┌─ EXERCISE DATA

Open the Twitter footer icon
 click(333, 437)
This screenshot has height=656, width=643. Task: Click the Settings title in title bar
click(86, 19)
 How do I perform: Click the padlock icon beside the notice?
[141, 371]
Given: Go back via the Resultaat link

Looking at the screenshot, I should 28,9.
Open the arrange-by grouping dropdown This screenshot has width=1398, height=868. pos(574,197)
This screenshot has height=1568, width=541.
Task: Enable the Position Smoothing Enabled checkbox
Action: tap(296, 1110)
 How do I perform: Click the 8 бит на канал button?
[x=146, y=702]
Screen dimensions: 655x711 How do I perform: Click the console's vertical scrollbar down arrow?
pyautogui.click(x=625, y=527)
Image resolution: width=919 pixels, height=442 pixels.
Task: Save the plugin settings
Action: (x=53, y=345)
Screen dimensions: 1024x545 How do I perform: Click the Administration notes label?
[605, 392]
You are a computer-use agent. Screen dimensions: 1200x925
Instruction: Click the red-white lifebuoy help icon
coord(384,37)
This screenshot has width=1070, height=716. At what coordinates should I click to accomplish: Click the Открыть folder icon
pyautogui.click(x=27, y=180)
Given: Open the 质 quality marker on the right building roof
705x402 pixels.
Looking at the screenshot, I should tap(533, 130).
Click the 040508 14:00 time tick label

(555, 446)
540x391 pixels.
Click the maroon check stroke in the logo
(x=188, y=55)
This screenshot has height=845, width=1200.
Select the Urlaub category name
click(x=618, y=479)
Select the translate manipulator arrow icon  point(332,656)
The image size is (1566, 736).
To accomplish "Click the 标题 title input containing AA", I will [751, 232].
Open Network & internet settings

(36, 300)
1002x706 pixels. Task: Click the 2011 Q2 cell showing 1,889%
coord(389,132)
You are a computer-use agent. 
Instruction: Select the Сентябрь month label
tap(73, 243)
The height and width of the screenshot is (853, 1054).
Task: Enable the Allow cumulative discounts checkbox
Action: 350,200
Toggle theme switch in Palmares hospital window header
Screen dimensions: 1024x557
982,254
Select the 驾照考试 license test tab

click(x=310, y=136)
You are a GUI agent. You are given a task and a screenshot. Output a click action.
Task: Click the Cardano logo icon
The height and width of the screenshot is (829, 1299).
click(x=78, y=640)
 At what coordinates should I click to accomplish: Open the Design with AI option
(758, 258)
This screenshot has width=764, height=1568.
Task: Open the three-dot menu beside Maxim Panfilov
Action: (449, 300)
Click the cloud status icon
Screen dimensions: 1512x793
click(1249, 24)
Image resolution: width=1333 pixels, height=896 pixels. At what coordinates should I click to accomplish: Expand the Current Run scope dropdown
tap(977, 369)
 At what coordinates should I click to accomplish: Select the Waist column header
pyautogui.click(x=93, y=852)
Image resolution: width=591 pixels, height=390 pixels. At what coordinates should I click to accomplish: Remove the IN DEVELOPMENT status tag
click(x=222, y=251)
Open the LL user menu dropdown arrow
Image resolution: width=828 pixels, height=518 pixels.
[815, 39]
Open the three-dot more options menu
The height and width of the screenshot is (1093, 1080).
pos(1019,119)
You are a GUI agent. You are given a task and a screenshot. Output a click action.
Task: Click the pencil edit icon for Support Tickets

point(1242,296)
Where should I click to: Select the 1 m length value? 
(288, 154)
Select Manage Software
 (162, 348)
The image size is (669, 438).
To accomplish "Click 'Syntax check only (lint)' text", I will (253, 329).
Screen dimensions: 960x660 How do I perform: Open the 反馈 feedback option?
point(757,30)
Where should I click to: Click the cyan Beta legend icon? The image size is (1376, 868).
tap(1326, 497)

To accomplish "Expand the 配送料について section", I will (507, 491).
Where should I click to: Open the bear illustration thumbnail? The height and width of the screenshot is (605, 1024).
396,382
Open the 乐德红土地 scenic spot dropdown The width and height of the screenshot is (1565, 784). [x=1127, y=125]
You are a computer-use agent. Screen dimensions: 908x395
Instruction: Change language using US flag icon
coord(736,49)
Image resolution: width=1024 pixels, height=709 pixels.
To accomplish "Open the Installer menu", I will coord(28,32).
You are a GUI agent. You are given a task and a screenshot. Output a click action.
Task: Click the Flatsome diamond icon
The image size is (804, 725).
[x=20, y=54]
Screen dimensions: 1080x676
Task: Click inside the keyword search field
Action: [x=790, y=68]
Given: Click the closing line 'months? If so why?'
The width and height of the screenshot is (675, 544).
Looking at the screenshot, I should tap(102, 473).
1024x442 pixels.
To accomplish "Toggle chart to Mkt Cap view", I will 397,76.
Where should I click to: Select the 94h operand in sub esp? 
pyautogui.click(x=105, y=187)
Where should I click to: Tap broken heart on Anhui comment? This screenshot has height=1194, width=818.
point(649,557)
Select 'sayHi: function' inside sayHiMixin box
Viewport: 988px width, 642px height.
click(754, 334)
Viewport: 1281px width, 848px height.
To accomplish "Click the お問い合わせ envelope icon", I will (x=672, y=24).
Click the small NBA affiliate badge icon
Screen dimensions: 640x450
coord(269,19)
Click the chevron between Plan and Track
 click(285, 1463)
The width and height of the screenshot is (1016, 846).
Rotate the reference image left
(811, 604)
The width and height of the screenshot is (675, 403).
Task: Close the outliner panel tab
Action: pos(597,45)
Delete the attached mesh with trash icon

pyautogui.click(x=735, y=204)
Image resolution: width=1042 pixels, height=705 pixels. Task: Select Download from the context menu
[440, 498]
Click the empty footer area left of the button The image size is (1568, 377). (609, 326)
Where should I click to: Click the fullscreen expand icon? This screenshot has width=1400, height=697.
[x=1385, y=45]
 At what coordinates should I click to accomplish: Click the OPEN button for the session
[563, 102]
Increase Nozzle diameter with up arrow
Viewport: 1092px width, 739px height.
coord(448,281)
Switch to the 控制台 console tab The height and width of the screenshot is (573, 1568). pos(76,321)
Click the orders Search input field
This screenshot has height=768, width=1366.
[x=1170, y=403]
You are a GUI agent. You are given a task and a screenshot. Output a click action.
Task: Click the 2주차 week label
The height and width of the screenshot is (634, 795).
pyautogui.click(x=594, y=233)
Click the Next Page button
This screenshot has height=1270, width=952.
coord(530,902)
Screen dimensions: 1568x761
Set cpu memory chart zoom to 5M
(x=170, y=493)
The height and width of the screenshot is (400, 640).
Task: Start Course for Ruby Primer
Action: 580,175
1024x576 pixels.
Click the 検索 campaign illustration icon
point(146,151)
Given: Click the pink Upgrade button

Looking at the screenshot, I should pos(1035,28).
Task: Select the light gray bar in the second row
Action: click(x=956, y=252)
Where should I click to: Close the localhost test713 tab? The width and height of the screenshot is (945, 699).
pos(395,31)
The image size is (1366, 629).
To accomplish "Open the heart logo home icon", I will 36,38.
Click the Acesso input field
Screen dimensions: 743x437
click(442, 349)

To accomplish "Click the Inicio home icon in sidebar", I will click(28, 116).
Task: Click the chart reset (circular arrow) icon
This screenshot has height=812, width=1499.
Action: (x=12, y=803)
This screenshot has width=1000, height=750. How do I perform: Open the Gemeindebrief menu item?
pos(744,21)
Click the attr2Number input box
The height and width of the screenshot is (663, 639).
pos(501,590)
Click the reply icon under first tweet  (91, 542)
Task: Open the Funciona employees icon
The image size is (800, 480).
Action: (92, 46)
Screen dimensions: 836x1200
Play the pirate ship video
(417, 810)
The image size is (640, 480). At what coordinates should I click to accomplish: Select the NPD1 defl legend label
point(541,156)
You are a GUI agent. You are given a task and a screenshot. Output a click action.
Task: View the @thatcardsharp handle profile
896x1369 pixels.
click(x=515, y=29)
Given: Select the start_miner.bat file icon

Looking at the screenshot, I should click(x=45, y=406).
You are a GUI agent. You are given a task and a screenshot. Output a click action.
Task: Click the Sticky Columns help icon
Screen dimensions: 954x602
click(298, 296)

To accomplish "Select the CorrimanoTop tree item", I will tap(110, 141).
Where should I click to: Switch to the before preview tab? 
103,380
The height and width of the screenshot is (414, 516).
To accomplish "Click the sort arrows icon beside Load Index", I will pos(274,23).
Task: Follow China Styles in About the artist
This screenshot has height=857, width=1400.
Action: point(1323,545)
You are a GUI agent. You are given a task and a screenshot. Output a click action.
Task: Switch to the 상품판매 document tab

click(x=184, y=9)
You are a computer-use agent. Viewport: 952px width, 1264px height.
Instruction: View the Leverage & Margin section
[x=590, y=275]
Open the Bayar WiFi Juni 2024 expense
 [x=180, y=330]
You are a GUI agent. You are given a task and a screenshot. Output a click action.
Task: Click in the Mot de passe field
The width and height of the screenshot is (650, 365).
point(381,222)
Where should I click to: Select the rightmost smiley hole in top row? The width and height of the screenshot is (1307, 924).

└─

TASK DIRECTIONS:
Only the lines above from the one with "Screen dimensions: 640x450" through the one with "Click the empty" should be duplicated, character for character.

RESULT BELOW:
Screen dimensions: 640x450
coord(269,19)
Click the chevron between Plan and Track
 click(285, 1463)
The width and height of the screenshot is (1016, 846).
Rotate the reference image left
(811, 604)
The width and height of the screenshot is (675, 403).
Task: Close the outliner panel tab
Action: pos(597,45)
Delete the attached mesh with trash icon

pyautogui.click(x=735, y=204)
Image resolution: width=1042 pixels, height=705 pixels. Task: Select Download from the context menu
[440, 498]
Click the empty footer area left of the button The image size is (1568, 377). (609, 326)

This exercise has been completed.